# viper 5901



## ic237

Hi guys,
First time istalling an alarm so bear with me. I have a 66 mustang and I am going for an easy setup. I am a little confused about the h3 connector.

H3/1 PINK (+) IGNITION 1 INPUT/OUTPUT
H3/2 RED/WHITE (+) FUSED (30A) IGNITION 2 / FLEX RELAY INPUT 87
H3/3 ORANGE (+) ACCESSORY OUTPUT
H3/4 VIOLET (+) STARTER OUTPUT (CAR SIDE OF THE STARTER KILL)
H3/5 GREEN (+) STARTER INPUT (KEY SIDE OF THE STARTER KILL WIRE)
H3/6 RED (+) FUSED (30A) IGNITION 1 INPUT
H3/7 PINK/WHITE (+) IGNITION 2 / FLEX RELAY OUTPUT
H3/8 PINK/BLACK (+) FLEX RELAY INPUT 87A key side (if required) of FLEX
RELAY
H3/9 RED/BLACK (+) FUSED (30A) ACCESSORY/STARTER INPUT
H3/10 NC (no connection)
NC

What exactly is h3/1? 

What exactly is h3/2 mean? What is a flex relay?

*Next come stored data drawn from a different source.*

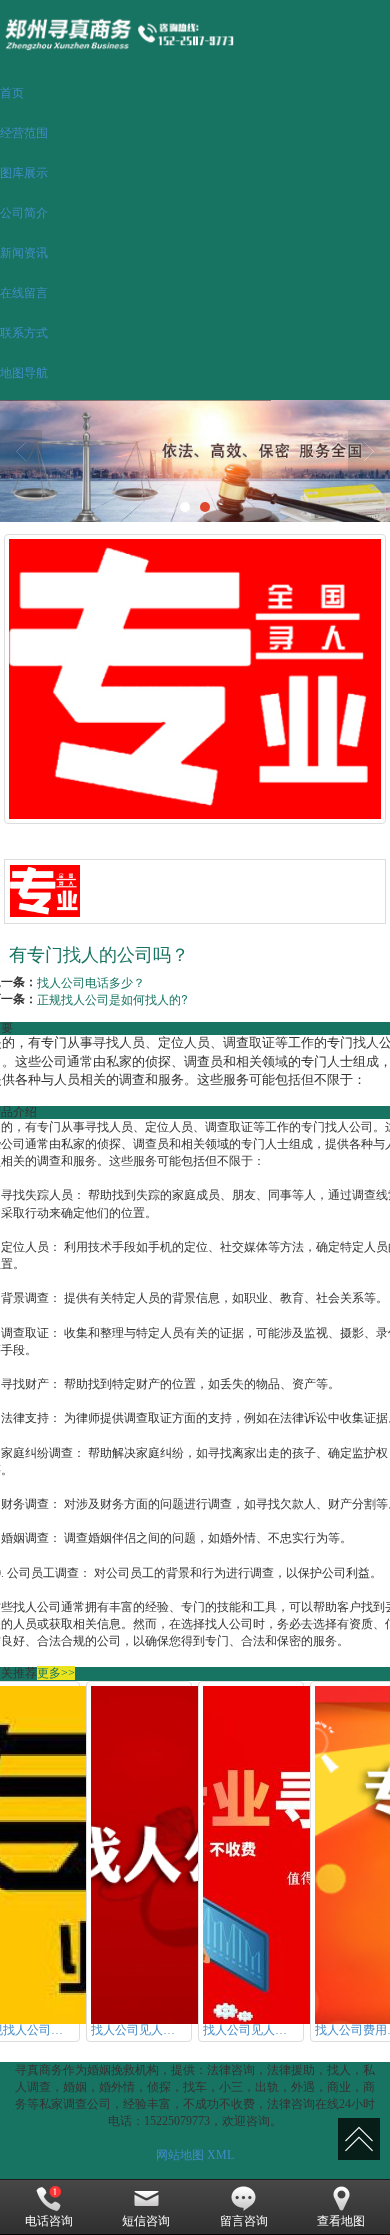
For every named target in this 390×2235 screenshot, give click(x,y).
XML (220, 2155)
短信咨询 (146, 2221)
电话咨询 (49, 2221)
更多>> (56, 1673)
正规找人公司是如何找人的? (112, 998)
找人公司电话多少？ (91, 981)
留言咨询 (244, 2221)
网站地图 (180, 2155)
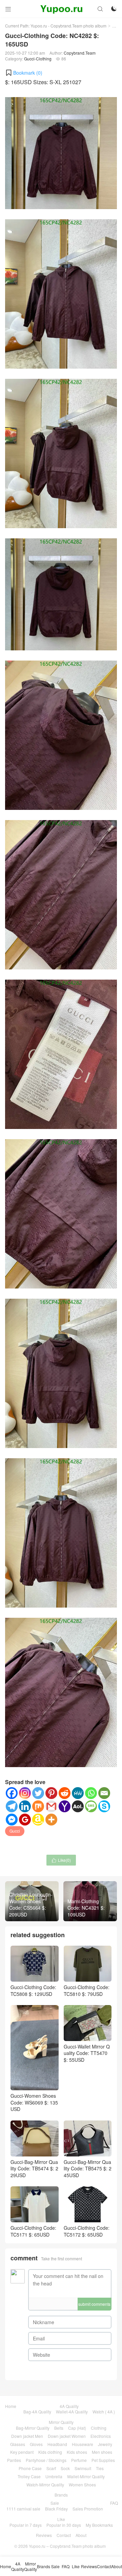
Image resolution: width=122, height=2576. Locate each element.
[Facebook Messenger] (12, 1820)
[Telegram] (12, 1806)
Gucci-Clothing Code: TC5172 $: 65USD (86, 2231)
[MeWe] (78, 1793)
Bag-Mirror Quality (32, 2428)
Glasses (17, 2444)
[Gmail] (51, 1806)
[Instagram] (25, 1793)
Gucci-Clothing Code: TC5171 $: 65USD (33, 2231)
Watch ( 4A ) (104, 2411)
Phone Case (30, 2468)
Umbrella (53, 2476)
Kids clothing (50, 2452)
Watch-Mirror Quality (45, 2484)
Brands (61, 2495)
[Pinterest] (51, 1793)
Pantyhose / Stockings (46, 2460)
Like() (61, 1860)
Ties (100, 2468)
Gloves (36, 2444)
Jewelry (105, 2444)
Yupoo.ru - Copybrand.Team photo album (68, 26)
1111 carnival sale (23, 2509)
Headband (57, 2444)
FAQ (114, 2503)
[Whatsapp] (91, 1793)
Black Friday (56, 2509)
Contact (64, 2535)
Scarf (51, 2468)
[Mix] (38, 1806)
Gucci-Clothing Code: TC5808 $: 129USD (33, 1990)
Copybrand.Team (80, 53)
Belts (58, 2428)
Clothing (98, 2428)
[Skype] (104, 1806)
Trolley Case (29, 2476)
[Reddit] (64, 1793)
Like (61, 2519)
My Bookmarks (99, 2525)
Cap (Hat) (77, 2428)
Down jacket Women (67, 2436)
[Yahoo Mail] (64, 1806)
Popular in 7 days (25, 2525)
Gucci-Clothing (38, 58)
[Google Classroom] (25, 1820)
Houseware (82, 2444)
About (81, 2535)
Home (10, 2406)
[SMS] (91, 1806)
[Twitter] (38, 1793)
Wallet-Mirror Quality (86, 2476)
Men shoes (102, 2452)
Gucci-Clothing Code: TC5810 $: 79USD (86, 1990)
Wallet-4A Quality (72, 2411)
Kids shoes (77, 2452)
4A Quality (69, 2406)
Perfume (79, 2460)
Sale (54, 2503)
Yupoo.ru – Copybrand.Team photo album (67, 2546)
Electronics (100, 2436)
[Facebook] (12, 1793)
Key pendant (22, 2452)
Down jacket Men (27, 2436)
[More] (51, 1820)
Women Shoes (82, 2484)
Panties (14, 2460)
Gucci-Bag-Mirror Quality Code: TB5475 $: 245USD (87, 2168)
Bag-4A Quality (37, 2411)
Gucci (14, 1831)
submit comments (94, 2304)
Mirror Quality (61, 2422)
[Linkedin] (25, 1806)
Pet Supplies (103, 2460)
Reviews (44, 2535)
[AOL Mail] (78, 1806)
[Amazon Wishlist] (38, 1820)
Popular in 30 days (63, 2525)
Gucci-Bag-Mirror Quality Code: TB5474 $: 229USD (34, 2168)
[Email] (104, 1793)
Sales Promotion (88, 2509)
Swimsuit (83, 2468)
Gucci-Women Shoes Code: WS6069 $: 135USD (34, 2102)
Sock (65, 2468)
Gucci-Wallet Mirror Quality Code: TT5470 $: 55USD (87, 2053)
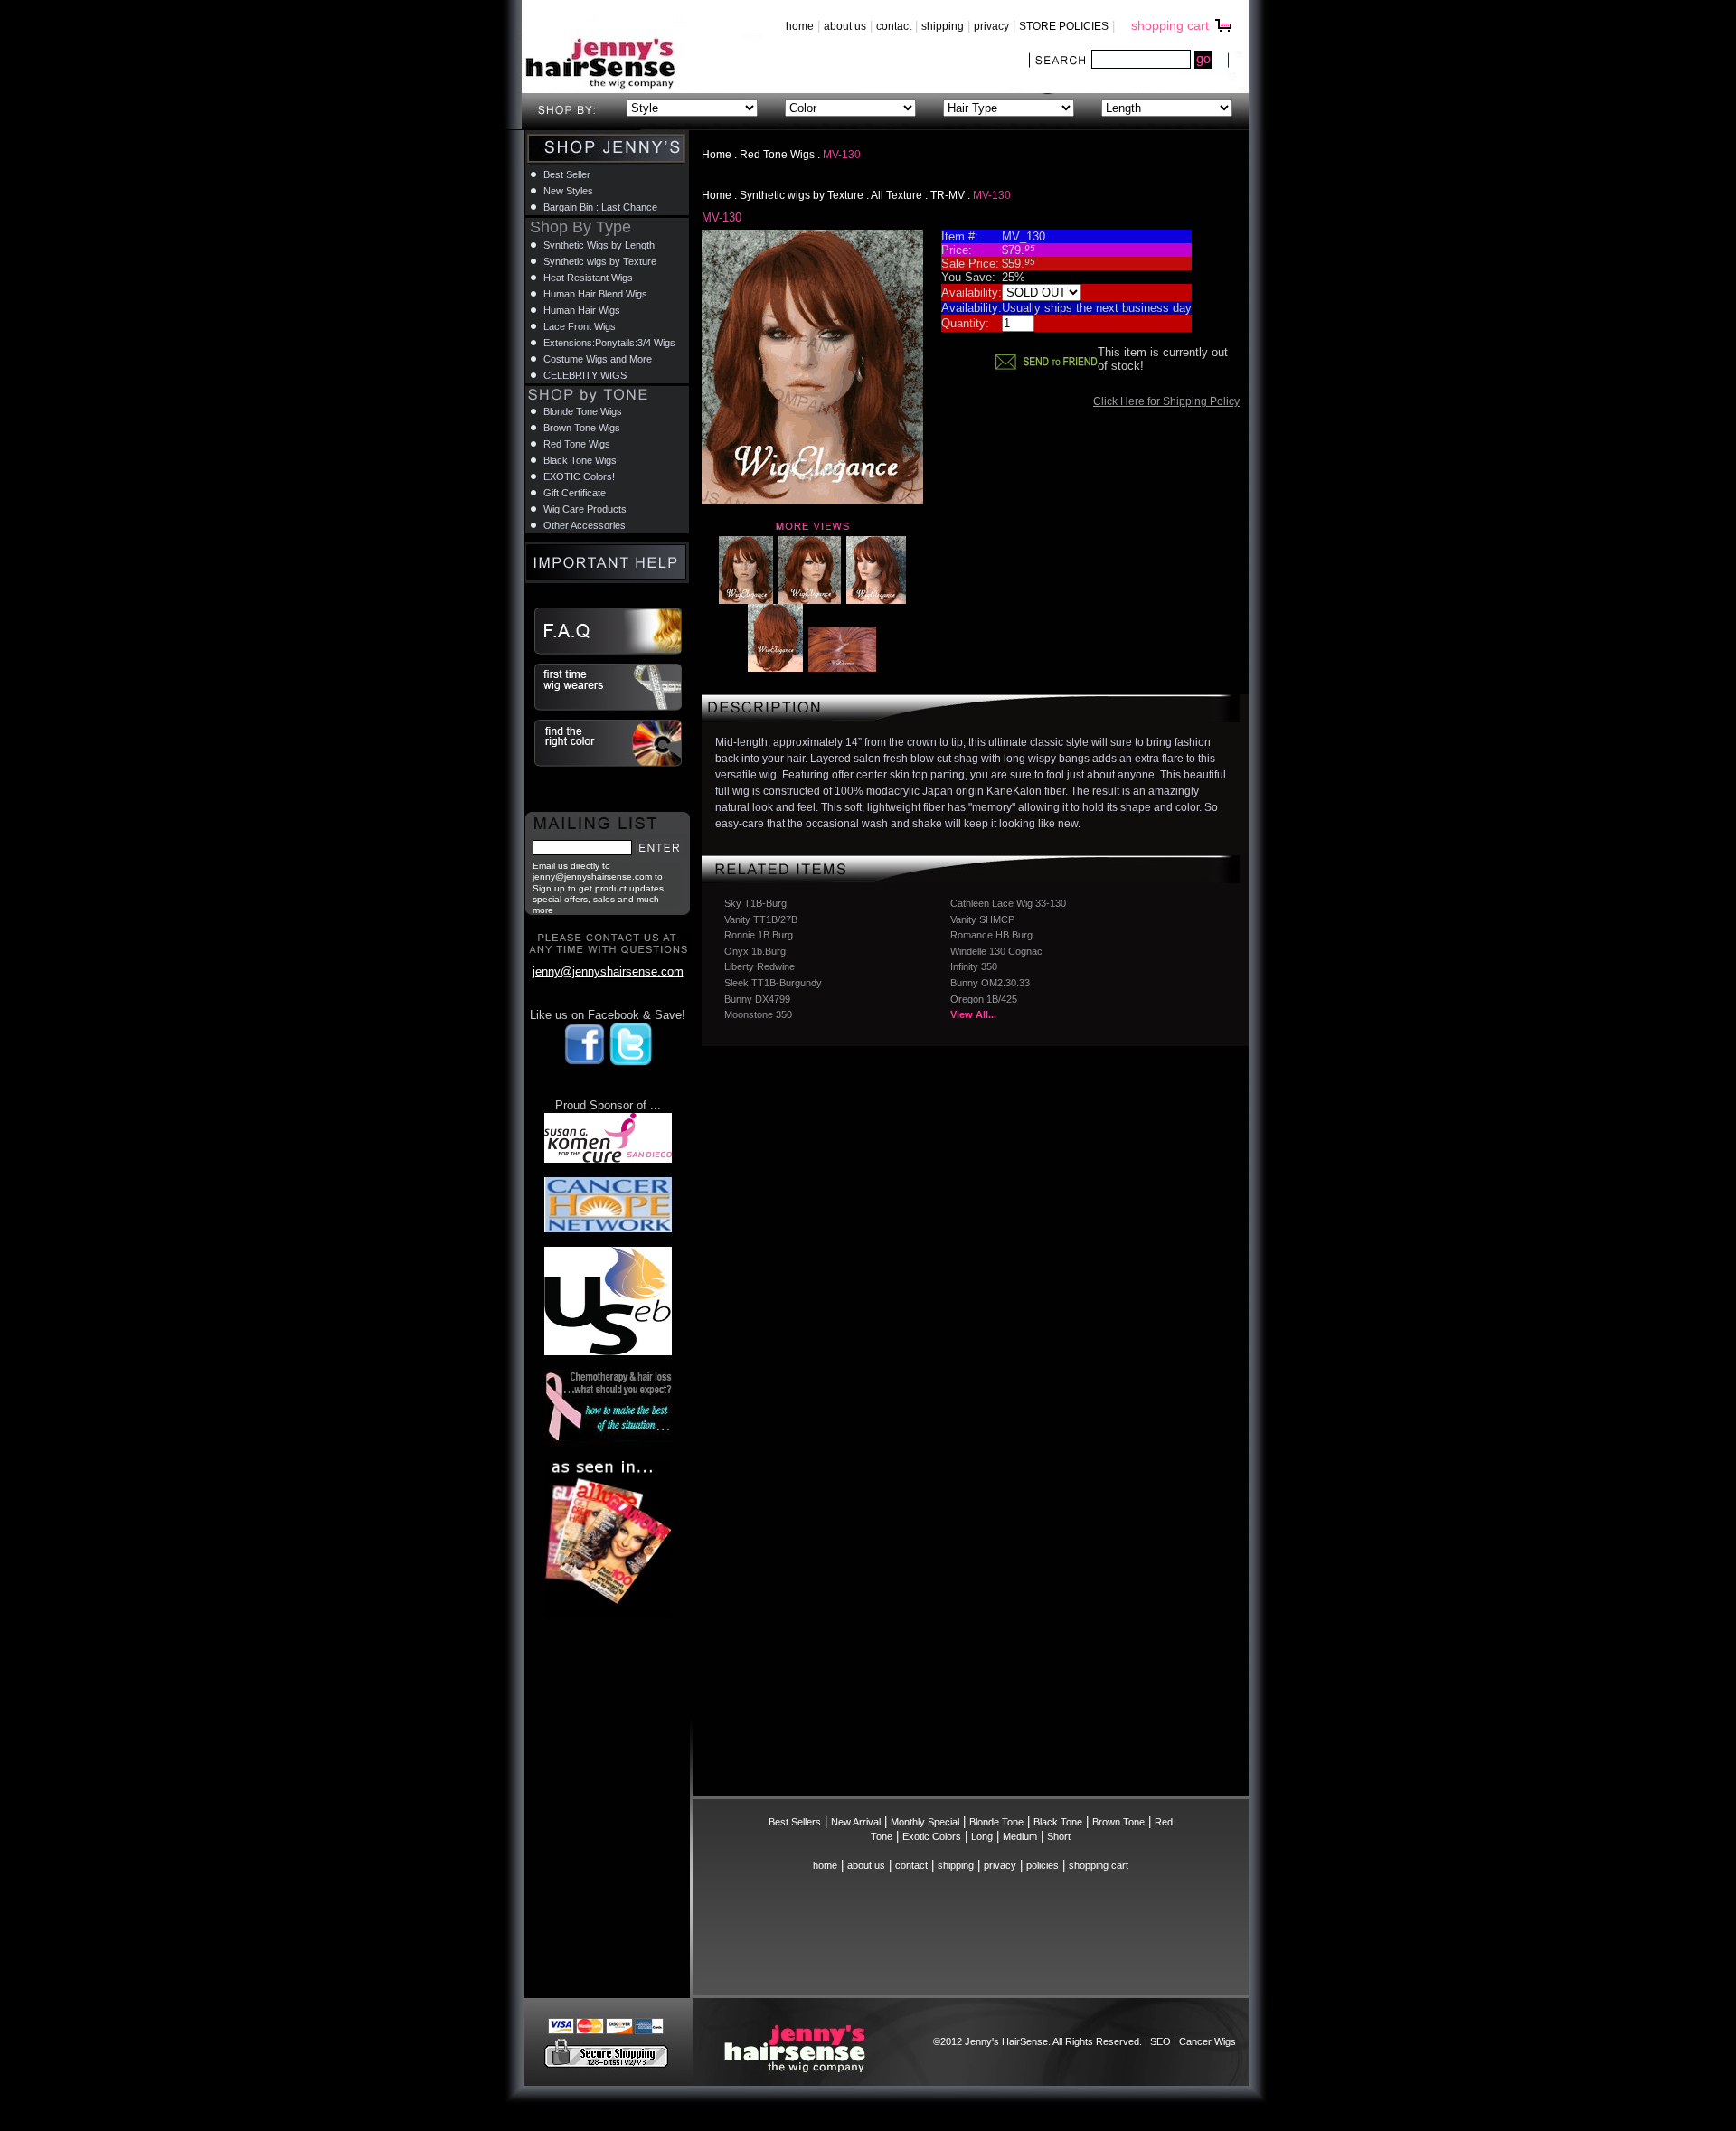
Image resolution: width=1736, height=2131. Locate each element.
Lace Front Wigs (579, 326)
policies (1042, 1865)
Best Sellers (795, 1821)
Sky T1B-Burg (755, 903)
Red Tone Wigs (777, 154)
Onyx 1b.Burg (755, 951)
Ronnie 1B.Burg (758, 934)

Does the starter kill work this way:
Battery >>>> ignition switch >>>> H3/5 >>(5901)>> H3/4 >>>> starter relay

What is H3/9?

Thanks guys.


----------



## jaggerwild

ic237 said:


> Hi guys,
> First time istalling an alarm so bear with me. I have a 66 mustang and I am going for an easy setup. I am a little confused about the h3 connector.
> 
> H3/1 PINK (+) IGNITION 1 INPUT/OUTPUT
> H3/2 RED/WHITE (+) FUSED (30A) IGNITION 2 / FLEX RELAY INPUT 87
> H3/3 ORANGE (+) ACCESSORY OUTPUT
> H3/4 VIOLET (+) STARTER OUTPUT (CAR SIDE OF THE STARTER KILL)
> H3/5 GREEN (+) STARTER INPUT (KEY SIDE OF THE STARTER KILL WIRE)
> H3/6 RED (+) FUSED (30A) IGNITION 1 INPUT
> H3/7 PINK/WHITE (+) IGNITION 2 / FLEX RELAY OUTPUT
> H3/8 PINK/BLACK (+) FLEX RELAY INPUT 87A key side (if required) of FLEX
> RELAY
> H3/9 RED/BLACK (+) FUSED (30A) ACCESSORY/STARTER INPUT
> H3/10 NC (no connection)
> NC
> 
> What exactly is h3/1?
> 
> What exactly is h3/2 mean? What is a flex relay?
> 
> Does the starter kill work this way:
> Battery >>>> ignition switch >>>> H3/5 >>(5901)>> H3/4 >>>> starter relay
> 
> What is H3/9?
> 
> Thanks guys.


3/1 goes to the wires at the ignition that show got during key on also during starter crank.
3/2 Same but only if you have two ignitions witch i dont think that year had, so no connection.
3/3 this wire will power up the A/c or heater if yer not sure of the wire color ill includ a link below for your car wire codes.
3/4 starter wire, cut the factory wire in half this goes to the wire going to the starter not ignition side.
3/5 same but key side of the wire you just cut
3/6 ignition again.
3/7 again only one ignition so not used
3/8 same place as 3/5 wire 
3/9 needs to be hooked to a wire that is HOT during crank to not just ignition.
3/10 NC
Here's yer link need more ask, you do know the remote start will not work on carburater!!! You would use a trunk pull to trigger the fuel feed on it.
http://www.the12volt.com/installbay/vehiclewiring/1/yeard/Ford.html


----------



## ic237

In a nutshell is this what you mean?

Also what is a flex relay?

Thanks Ivan


----------



## jaggerwild

ic237 said:


> In a nutshell is this what you mean?
> 
> Also what is a flex relay?
> 
> Thanks Ivan


 That locks like yer cars schematic, I've never seen it before. Flex relay is just a relay. The link i gave you has all the info on relays if you need it.


----------



## ic237

jaggerwild said:


> That locks like yer cars schematic, I've never seen it before. Flex relay is just a relay. The link i gave you has all the info on relays if you need it.


It is the cars schematics. I colored in the connections i would make with the h3 connector.


----------